Others in the AfD leadership lean more towards Russia: last week Weidel’s co-chairman Tino Chrupalla urged Chancellor Merz to talk to Putin. He is on record as stating that ‘Putin hasn’t done anything to me. I don’t see any danger to Germany from Russia at the moment’. On the other hand, Chrupalla said, ‘Poland can also be a threat to us’.
The result of all this pro-Putin propaganda is that a majority of all Germans, West and East, now want Ukraine to sacrifice the regions occupied by the Russian army in exchange for a ceasefire. While most support Merz’s programme of rearmament, it remains to be seen whether they will be prepared to make sacrifices to pay for it. Willing the end, of peace through strength, is one thing; willing the means is another. Yet there is no point in complaining about the choices that German voters make.
About seven years ago, just before the pandemic, I recall another leading figure in the business world bewailing reunification as a curse disguised as a blessing. What irked him were the Ossis, whom he dismissed as pampered, benighted and unbelehrbar (‘unteachable’). Whether Communists or Nazis, they were more trouble than they were worth. We were sitting in a tall building overlooking Berlin, within sight of where the Wall had been. ‘Honestly, I wish it had never been demolished,’ he declared. Needless to say, his communications team refused to let me publish any of this under his name: it all had to remain ‘deep background’. What my interlocutor was saying amounted to an echo of Brecht’s poem, minus the irony: his solution was to dissolve the people and elect another one. The stakes are even higher today: the economic malaise, the war in Ukraine, the return of Trump and the rise of the AfD have only heightened the impression of a nation in crisis.

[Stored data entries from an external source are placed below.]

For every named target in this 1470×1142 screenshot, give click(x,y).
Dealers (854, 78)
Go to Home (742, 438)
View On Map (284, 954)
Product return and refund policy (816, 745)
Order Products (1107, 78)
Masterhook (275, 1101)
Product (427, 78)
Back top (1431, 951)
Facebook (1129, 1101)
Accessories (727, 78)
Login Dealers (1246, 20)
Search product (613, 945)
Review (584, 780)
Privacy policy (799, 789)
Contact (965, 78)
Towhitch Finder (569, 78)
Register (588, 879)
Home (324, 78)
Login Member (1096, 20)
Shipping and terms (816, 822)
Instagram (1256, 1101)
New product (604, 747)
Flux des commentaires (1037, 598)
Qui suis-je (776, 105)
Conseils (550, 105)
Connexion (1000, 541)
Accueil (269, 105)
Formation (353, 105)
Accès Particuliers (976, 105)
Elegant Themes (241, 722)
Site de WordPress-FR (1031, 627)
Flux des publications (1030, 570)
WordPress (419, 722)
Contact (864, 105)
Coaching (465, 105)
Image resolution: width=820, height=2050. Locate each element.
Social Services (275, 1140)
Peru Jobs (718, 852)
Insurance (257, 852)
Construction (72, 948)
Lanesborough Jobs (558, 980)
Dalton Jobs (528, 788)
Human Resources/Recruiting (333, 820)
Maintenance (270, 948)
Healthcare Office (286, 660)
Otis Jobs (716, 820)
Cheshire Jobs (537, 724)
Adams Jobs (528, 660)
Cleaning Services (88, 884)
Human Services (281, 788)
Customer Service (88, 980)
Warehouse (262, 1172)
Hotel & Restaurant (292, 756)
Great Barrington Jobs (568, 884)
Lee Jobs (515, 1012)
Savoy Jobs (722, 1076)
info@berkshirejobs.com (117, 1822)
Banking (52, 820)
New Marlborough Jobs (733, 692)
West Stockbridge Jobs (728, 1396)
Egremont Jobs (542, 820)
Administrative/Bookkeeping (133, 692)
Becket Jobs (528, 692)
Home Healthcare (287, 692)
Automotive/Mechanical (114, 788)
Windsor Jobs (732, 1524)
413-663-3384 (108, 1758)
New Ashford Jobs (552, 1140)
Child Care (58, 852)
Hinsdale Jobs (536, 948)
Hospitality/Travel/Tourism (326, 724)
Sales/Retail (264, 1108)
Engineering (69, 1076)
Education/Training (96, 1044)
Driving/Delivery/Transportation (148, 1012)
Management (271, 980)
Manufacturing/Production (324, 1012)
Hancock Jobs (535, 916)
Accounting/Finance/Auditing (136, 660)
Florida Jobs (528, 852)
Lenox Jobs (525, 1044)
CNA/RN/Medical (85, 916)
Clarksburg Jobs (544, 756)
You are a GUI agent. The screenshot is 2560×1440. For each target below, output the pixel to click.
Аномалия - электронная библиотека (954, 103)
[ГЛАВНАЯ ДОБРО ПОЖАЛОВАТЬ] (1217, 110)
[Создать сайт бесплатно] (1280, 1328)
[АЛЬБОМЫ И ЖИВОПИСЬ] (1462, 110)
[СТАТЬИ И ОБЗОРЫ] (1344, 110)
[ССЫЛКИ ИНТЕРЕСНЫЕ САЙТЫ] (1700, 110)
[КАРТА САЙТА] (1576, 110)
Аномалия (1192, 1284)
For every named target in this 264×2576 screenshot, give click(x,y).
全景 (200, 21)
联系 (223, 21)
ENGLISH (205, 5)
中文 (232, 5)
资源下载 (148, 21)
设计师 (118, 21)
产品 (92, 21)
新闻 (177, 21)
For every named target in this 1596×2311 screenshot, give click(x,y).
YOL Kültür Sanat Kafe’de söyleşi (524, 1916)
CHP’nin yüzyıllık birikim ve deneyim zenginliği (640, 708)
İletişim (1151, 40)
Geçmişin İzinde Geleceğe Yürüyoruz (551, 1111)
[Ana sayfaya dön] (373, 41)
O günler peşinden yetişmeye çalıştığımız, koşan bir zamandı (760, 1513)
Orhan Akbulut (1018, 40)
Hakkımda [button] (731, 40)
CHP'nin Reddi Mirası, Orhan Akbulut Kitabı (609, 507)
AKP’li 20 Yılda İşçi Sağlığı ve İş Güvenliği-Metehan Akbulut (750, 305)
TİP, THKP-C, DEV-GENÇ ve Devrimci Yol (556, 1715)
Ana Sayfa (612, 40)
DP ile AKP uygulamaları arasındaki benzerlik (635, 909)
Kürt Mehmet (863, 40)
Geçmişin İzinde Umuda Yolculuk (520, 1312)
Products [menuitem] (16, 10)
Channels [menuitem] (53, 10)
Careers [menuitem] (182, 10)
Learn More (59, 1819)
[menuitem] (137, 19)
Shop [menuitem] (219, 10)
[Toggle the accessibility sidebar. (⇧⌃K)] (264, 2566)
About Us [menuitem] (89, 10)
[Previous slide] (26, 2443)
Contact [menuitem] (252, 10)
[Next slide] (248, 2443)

Speaking as one who has devoted most of his life to their history, culture and politics, I have the greatest confidence in and hope for the German people. Hölderlin’s great hymn, Patmos, written more than two centuries ago, is famous for its opening lines:
Nah ist
Und schwer zu fassen der Gott.
Wo aber Gefahr ist, wächst Das Rettende auch.
Michael Hamburger’s translation renders these sublime words thus:
Near is
And difficult to grasp, the God.
But where danger threatens
That which saves from it also grows.
Germany may no longer be, as it once was, the land of Dichter und Denker, of poets and thinkers, par excellence. Even so, I doubt whether any other country could have staged a debate as profound as that which took place in 2004 between the philosopher Jürgen Habermas and Cardinal Joseph Ratzinger, who a year later was elected Pope Benedict XVI. That encounter has bequeathed us the notion of a post-secular society: a world in which the divine may, as Hölderlin says, be difficult or even impossible to grasp, but in which threats to humanity summon forth salvation, perhaps in unexpected and even still unthinkable forms. Germany, divided or reunited, is at least as much in need of salvation as the rest of us. Yet, as so often — most recently in the pandemic, when they were the first to find an effective vaccine — the Germans will surely do as much as any people to save us from ourselves.